Marseille Provence 2013: la danse du ventre de Radhouane El Meddeb.

Nous sommes assis pour l’entourer, pour mieux contenir ce moment précieux offert lors de la clôture du Festival Dansem. Radhouane El Meddeb, danseur et chorégraphe tunisien, nous attend, patiemment, pour cuisiner son couscous. Tout est en place : ingrédients, instruments, plaques électriques, plats et couverts. On pourrait supposer qu’un tel agencement n’est pas le fruit du hasard : serait-il celui que préparait notre mère la veille, pour le petit déjeuner du lendemain? L’ambiance est studieuse, car la cuisine est une affaire sérieuse, au croisement de tant de cultures, d’histoires individuelles et collectives. La danse rencontre donc ce plat légendaire, populaire, complexe dans sa préparation, où le cuisinier, tel un alchimiste de l’amour, fait entrelacer le légume, la viande et le blé ! Le ton de cet article se veut lyrique, mais votre serviteur est né dans le sud-ouest, pays où la cuisine est un art engagé dans le  lien social !

La viande frémit, son corps s’élance.
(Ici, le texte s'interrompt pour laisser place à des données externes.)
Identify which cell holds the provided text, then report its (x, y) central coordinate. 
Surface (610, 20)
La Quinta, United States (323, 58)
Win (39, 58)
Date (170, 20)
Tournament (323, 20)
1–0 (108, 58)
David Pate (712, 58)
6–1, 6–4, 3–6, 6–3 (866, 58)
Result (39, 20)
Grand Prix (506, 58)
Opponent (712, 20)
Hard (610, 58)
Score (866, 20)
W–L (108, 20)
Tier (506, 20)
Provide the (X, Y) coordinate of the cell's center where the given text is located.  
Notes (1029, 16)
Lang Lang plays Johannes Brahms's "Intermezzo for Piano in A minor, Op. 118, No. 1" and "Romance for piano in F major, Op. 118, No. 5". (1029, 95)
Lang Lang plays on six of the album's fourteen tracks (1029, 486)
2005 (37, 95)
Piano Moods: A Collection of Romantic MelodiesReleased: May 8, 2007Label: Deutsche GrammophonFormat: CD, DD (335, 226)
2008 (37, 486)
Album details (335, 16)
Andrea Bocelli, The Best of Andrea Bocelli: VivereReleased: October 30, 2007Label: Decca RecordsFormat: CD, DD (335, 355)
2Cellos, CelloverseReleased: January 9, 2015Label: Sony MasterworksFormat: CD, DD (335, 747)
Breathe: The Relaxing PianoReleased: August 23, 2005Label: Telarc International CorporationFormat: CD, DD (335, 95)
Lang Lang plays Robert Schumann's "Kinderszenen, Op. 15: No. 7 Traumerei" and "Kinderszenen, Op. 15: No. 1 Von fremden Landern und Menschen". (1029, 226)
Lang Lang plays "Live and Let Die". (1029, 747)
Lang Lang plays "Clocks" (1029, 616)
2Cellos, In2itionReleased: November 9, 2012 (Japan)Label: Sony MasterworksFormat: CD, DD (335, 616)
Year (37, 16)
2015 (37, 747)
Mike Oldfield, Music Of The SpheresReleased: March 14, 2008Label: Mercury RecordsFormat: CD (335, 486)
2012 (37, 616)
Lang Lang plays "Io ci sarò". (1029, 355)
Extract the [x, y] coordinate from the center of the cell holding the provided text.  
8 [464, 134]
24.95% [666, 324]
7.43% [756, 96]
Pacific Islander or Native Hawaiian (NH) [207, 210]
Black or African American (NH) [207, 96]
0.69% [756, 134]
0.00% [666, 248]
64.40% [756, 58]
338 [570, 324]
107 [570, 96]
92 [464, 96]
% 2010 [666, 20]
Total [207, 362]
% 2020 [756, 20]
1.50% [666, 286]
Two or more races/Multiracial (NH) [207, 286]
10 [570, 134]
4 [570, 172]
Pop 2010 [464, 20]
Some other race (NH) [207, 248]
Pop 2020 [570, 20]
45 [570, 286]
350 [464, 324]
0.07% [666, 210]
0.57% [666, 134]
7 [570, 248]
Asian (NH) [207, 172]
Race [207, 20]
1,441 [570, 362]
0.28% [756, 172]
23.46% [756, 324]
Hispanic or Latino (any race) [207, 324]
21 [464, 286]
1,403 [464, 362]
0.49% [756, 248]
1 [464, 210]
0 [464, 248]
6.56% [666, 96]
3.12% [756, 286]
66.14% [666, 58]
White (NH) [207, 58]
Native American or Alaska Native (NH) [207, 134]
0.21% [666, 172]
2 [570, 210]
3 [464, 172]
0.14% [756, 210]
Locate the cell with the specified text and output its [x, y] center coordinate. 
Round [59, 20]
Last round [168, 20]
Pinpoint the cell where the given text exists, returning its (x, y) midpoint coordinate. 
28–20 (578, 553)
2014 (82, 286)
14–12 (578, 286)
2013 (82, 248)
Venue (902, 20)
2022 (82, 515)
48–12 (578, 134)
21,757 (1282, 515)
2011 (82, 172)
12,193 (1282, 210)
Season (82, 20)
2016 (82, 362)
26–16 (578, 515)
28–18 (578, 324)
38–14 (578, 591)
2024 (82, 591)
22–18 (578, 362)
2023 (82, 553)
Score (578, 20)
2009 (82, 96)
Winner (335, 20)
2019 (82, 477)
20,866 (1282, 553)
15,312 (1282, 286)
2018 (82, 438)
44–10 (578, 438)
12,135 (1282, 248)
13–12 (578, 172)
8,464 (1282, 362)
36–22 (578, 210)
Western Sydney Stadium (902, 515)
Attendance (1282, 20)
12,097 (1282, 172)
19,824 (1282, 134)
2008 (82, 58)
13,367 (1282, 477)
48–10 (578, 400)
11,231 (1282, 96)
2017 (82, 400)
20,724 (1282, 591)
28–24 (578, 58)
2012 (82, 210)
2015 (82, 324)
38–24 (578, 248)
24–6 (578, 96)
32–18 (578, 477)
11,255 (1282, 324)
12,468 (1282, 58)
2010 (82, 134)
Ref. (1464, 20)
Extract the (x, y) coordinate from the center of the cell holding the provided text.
Le bouillon bout, il danse du ventre. La semoule lui file entre les doigts, il ouvre ses bras. Ses rondeurs accueillent la danse qui, jusqu’à preuve du contraire, est une affaire de plis et de bosses, de gras et du double, de liquides et de chairs. Entre deux préparations, il vient vers nous pour jouer avec le temps de cuisson qui s’accélère subitement. Il court autour de la scène comme si sa seule montre était les battements du coeur. Mais l’homme n’est pas dupe : il sait que nous l’envions, car il est vingt heures et que notre ventre est vide. Que regardons-nous, que ressentons-nous alors que les odeurs nous tenaillent ? Notre corps s’emballe tandis qu’il s’assoit tranquillement pour goûter quelques légumes. La faim rencontre notre désir de danse alors qu’il faut lutter contre nos pulsions de spectateur paresseux avide de folklore ! C’est dans ce chaos que s’opère la rencontre : ses mouvements nourrissent parce que je les ressens dans une transmission (de la mère vers le fils ?) qu’il métaphorise en s’avançant vers certains d’entre nous pour offrir une assiette. Le corps du danseur serait-il au croisement de plusieurs « nourritures », de dons transmis ? Mystère.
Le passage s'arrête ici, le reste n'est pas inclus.